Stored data
━━━━

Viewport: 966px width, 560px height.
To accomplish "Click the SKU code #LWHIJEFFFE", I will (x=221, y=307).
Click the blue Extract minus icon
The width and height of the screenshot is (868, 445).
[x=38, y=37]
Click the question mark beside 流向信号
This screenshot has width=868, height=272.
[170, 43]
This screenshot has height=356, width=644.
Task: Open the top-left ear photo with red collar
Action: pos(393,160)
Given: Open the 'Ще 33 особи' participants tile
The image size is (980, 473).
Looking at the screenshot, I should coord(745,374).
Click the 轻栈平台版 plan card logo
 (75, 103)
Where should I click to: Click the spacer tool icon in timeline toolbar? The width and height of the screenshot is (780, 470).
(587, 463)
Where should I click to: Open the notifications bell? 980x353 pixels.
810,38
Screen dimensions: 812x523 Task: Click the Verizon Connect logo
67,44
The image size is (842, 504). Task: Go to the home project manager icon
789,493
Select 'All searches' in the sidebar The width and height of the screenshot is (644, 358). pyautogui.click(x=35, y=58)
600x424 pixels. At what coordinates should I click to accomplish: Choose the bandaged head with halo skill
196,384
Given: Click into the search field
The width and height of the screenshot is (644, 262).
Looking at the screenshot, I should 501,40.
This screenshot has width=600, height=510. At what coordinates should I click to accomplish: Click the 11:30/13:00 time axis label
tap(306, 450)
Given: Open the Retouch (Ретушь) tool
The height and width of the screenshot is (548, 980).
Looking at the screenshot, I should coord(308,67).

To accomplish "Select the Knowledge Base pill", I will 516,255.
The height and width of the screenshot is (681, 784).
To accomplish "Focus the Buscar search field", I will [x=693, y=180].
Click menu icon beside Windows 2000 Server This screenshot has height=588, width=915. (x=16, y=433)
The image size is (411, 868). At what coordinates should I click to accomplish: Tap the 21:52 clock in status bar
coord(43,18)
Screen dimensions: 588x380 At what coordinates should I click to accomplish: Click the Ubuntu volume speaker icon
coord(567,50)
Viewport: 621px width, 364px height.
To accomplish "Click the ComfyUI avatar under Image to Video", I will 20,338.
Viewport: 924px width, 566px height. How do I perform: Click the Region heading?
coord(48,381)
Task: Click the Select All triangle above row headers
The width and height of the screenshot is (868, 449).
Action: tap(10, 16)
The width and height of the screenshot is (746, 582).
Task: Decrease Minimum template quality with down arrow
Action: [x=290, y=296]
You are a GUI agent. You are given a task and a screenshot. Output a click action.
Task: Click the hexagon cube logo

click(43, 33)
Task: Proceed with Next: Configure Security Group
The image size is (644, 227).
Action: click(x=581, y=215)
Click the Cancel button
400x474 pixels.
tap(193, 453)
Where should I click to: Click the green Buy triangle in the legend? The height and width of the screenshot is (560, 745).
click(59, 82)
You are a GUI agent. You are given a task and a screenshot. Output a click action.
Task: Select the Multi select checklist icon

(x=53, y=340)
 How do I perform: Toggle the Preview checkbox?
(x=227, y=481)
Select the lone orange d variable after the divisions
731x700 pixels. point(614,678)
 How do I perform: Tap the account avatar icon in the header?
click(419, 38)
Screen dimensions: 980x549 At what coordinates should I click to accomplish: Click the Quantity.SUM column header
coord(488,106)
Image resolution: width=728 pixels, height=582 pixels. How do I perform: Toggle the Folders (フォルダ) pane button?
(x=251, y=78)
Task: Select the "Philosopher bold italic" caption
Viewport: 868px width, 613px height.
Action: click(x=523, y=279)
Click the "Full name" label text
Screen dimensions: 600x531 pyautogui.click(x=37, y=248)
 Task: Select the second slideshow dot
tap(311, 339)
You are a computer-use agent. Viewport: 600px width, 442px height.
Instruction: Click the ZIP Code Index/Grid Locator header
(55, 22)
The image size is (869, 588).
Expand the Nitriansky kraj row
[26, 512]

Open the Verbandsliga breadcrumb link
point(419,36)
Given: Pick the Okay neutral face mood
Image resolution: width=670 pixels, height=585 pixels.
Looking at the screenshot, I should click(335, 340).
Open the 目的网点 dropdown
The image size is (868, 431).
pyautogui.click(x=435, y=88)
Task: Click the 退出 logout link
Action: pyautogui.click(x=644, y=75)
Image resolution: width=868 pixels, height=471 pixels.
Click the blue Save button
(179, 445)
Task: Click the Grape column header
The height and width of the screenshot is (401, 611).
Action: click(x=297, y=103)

━━━━

◆ About this exercise
Once you have read the entries above, copy them out exactly as they were given.

◆ Exercise solution
Viewport: 966px width, 560px height.
To accomplish "Click the SKU code #LWHIJEFFFE", I will (x=221, y=307).
Click the blue Extract minus icon
The width and height of the screenshot is (868, 445).
[x=38, y=37]
Click the question mark beside 流向信号
This screenshot has width=868, height=272.
[170, 43]
This screenshot has height=356, width=644.
Task: Open the top-left ear photo with red collar
Action: pos(393,160)
Given: Open the 'Ще 33 особи' participants tile
The image size is (980, 473).
Looking at the screenshot, I should coord(745,374).
Click the 轻栈平台版 plan card logo
 (75, 103)
Where should I click to: Click the spacer tool icon in timeline toolbar? The width and height of the screenshot is (780, 470).
(587, 463)
Where should I click to: Open the notifications bell? 980x353 pixels.
810,38
Screen dimensions: 812x523 Task: Click the Verizon Connect logo
67,44
The image size is (842, 504). Task: Go to the home project manager icon
789,493
Select 'All searches' in the sidebar The width and height of the screenshot is (644, 358). pyautogui.click(x=35, y=58)
600x424 pixels. At what coordinates should I click to accomplish: Choose the bandaged head with halo skill
196,384
Given: Click into the search field
The width and height of the screenshot is (644, 262).
Looking at the screenshot, I should 501,40.
This screenshot has width=600, height=510. At what coordinates should I click to accomplish: Click the 11:30/13:00 time axis label
tap(306, 450)
Given: Open the Retouch (Ретушь) tool
The height and width of the screenshot is (548, 980).
Looking at the screenshot, I should coord(308,67).

To accomplish "Select the Knowledge Base pill", I will 516,255.
The height and width of the screenshot is (681, 784).
To accomplish "Focus the Buscar search field", I will [x=693, y=180].
Click menu icon beside Windows 2000 Server This screenshot has height=588, width=915. (x=16, y=433)
The image size is (411, 868). At what coordinates should I click to accomplish: Tap the 21:52 clock in status bar
coord(43,18)
Screen dimensions: 588x380 At what coordinates should I click to accomplish: Click the Ubuntu volume speaker icon
coord(567,50)
Viewport: 621px width, 364px height.
To accomplish "Click the ComfyUI avatar under Image to Video", I will 20,338.
Viewport: 924px width, 566px height. How do I perform: Click the Region heading?
coord(48,381)
Task: Click the Select All triangle above row headers
The width and height of the screenshot is (868, 449).
Action: tap(10, 16)
The width and height of the screenshot is (746, 582).
Task: Decrease Minimum template quality with down arrow
Action: [x=290, y=296]
You are a GUI agent. You are given a task and a screenshot. Output a click action.
Task: Click the hexagon cube logo

click(43, 33)
Task: Proceed with Next: Configure Security Group
The image size is (644, 227).
Action: click(x=581, y=215)
Click the Cancel button
400x474 pixels.
tap(193, 453)
Where should I click to: Click the green Buy triangle in the legend? The height and width of the screenshot is (560, 745).
click(59, 82)
You are a GUI agent. You are given a task and a screenshot. Output a click action.
Task: Select the Multi select checklist icon

(x=53, y=340)
 How do I perform: Toggle the Preview checkbox?
(x=227, y=481)
Select the lone orange d variable after the divisions
731x700 pixels. point(614,678)
 How do I perform: Tap the account avatar icon in the header?
click(419, 38)
Screen dimensions: 980x549 At what coordinates should I click to accomplish: Click the Quantity.SUM column header
coord(488,106)
Image resolution: width=728 pixels, height=582 pixels. How do I perform: Toggle the Folders (フォルダ) pane button?
(x=251, y=78)
Task: Select the "Philosopher bold italic" caption
Viewport: 868px width, 613px height.
Action: click(x=523, y=279)
Click the "Full name" label text
Screen dimensions: 600x531 pyautogui.click(x=37, y=248)
 Task: Select the second slideshow dot
tap(311, 339)
You are a computer-use agent. Viewport: 600px width, 442px height.
Instruction: Click the ZIP Code Index/Grid Locator header
(55, 22)
The image size is (869, 588).
Expand the Nitriansky kraj row
[26, 512]

Open the Verbandsliga breadcrumb link
point(419,36)
Given: Pick the Okay neutral face mood
Image resolution: width=670 pixels, height=585 pixels.
Looking at the screenshot, I should click(335, 340).
Open the 目的网点 dropdown
The image size is (868, 431).
pyautogui.click(x=435, y=88)
Task: Click the 退出 logout link
Action: pyautogui.click(x=644, y=75)
Image resolution: width=868 pixels, height=471 pixels.
Click the blue Save button
(179, 445)
Task: Click the Grape column header
The height and width of the screenshot is (401, 611).
Action: click(x=297, y=103)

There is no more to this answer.